Céline Rouzet et Hélène Bararuzunza – Nuits Blanches
Julie et Max, jeune couple de trentenaires français, emménagent dans la résidence luxueuse et ultra-sécurisée d’une capitale tropicale dangereuse où Max entend booster sa carrière. Julie le suit par amour. Très vite, elle supporte mal l’entre soi des expats et la relation asymétrique avec les employés de maison locaux. Mais en voulant bien faire, elle déclenche des réactions en chaîne qui menacent l’équilibre en place : les rapports de force s’inversent et la peur s’empare du groupe d’expatriés.
Lili Cazals – Princesses
Originaire du Sud de la France, Lili Cazals a suivi la formation image de la Cinéfabrique dont elle sort diplômée en 2023. Elle réalise plusieurs courts-métrages durant sa formation, dont son film de fin d'étude, Fille. À sa sortie, elle devient membre fondatrice du collectif « J’ai grandi ici », basé à Marseille, qui encourage la production de films indépendants. Parallèlement, elle continue la réalisation, l’écriture et la comédie dans différents projets de courts-métrages (Les Talons de ma Mère – Festival de Clermont-Ferrand 2025).
Aurélie Reinhorn – Tympan
À l’IKEA où elle se rend, Noémie doit coacher un groupe d’employé.es démotivé.es.
Pour leur redonner goût aux valeurs de l’entreprise, elle leur propose un jeu de rôle peu orthodoxe : incarner les membres d’une famille idéale dans les fausses pièces à vivre du magasin.
Mais personne n’a de souvenirs familiaux heureux et Noémie a la dalle.
Violette Gitton – Les Cicatrisés de Saint Sauvignac
Quatre saisons pour quatre pré-adolescents redneck d’une ville fictive québécoise. Une banlieue où l’on s’emmerde fort jusqu’à l’installation d’un parc aquatique hors normes de l’autre côté de la ligne de chemin de fer désaffectée. De quoi casser la routine, découvrir son corps et ceux des autres.

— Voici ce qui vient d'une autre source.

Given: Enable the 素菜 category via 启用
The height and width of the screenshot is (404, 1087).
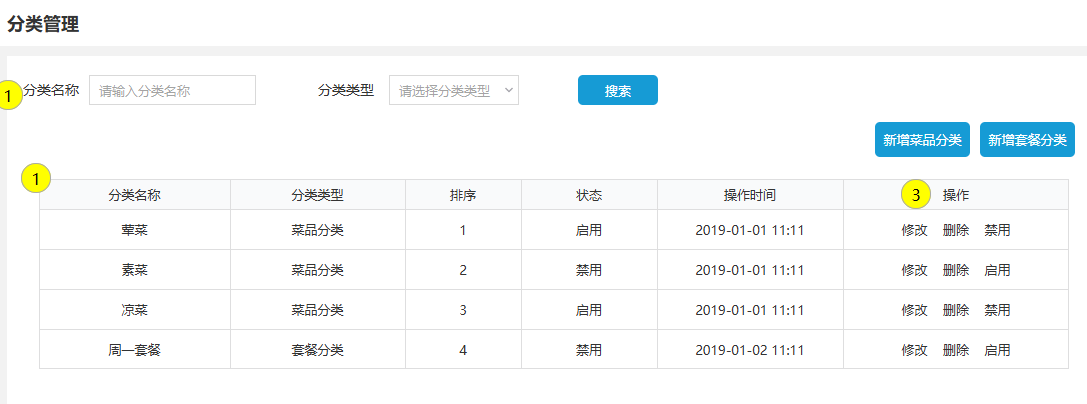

Elles/Ils seront accompagné.es par Marcel Beaulieu, Atiq Rahimi et Leyla Bouzid, et feront leurs premiers pas au Groupe Ouest du 27 avril au 3 mai prochains. Nous avons hâte d’en (sa)voir plus !
S7
De gauche à droite. Ligne 1 : Lili Cazals, Antoine Chapon, Pierre Denoits, Violette Gitton et Yaonan Liu. Ligne 2 : Alexey Evstigneev, Céline Rouzet, Hélène Bararuzunza et Aurélie Reinhorn.